I’ve been doing this for over 50 years, and sharks have definitely gotten smarter, especially in the last 10 years.
We are constantly looking for new ways to hunt them, trying different methods to catch them.
Fortunately, we are still bypassing sharks and using this to catch them with our clients,” he said.
However, Cartiano believes that sharks are not inclined to attack a person near the shore if they recognize him.
“In the case of shark attacks near the shore, when swimmers become victims, it is often worth paying attention to the fact that the water in these places is opaque.

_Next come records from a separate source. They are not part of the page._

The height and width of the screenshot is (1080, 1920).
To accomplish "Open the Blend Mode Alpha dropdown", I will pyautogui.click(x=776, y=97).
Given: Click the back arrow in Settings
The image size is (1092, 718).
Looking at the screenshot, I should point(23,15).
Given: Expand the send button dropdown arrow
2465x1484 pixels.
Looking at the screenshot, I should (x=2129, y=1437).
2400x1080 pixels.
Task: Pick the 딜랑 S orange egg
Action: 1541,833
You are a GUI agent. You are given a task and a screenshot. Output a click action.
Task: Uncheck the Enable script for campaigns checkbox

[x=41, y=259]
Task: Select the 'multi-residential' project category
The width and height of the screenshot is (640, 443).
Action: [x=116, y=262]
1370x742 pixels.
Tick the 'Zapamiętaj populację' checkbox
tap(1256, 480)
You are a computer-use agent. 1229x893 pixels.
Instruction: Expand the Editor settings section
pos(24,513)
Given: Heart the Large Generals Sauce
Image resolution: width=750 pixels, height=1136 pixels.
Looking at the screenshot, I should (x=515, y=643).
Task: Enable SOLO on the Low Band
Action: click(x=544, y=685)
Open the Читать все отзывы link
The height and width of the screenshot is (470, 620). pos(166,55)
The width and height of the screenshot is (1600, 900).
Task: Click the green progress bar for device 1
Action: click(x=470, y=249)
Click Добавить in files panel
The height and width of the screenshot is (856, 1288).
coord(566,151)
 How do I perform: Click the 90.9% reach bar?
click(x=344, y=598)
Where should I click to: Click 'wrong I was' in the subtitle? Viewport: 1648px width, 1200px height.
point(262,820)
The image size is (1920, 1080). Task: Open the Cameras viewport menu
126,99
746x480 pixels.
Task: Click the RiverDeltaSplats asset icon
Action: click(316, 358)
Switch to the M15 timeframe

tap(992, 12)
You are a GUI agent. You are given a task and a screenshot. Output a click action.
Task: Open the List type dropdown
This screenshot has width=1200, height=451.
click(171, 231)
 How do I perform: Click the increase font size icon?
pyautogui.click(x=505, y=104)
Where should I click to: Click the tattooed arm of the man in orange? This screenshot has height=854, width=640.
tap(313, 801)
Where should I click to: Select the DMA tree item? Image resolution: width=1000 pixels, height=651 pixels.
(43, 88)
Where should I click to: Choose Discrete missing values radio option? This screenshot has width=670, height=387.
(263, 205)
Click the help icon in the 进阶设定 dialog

Sharks cannot see what they are throwing themselves at. I think if they knew that it was a person, they , most likely, they would not have attacked.
But when a swimmer is in dirty or simply opaque water, a shark can attack without hesitation, just so as not to miss his chance, “he shared his opinion.
Cartiano noted that these predators are an essential part of the ecosystem.
“They can be called the ‘cops of the ocean’. I think they will continue to exist even after the last person disappears.
They were here before us and will be here after us. They are programmed to survive. They will not go anywhere.
Of course, I agree that they are over-hunted in some parts of the world, but here near Florida they are plentiful, there are so many of them here that many fishermen complain that they cannot even get the fish out of the nets because the sharks intercept them, so the fishermen are grateful to us for our work.
We catch sharks every day, and this helps not only fishermen, but also divers,” he said.